# WHAT YOU SHOULD DO
Echo each of the items below word for word, keeping every line unchanged.

(Items drawn from a collection)

○ ○ ○ ○ ○

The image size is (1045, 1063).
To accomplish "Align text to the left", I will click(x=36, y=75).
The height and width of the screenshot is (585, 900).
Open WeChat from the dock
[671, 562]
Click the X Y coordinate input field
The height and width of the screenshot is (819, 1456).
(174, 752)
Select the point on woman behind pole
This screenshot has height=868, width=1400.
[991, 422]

○ ○ ○ ○ ○

# EXERCISE RESPONSE
The image size is (1045, 1063).
To accomplish "Align text to the left", I will click(x=36, y=75).
The height and width of the screenshot is (585, 900).
Open WeChat from the dock
[671, 562]
Click the X Y coordinate input field
The height and width of the screenshot is (819, 1456).
(174, 752)
Select the point on woman behind pole
This screenshot has height=868, width=1400.
[991, 422]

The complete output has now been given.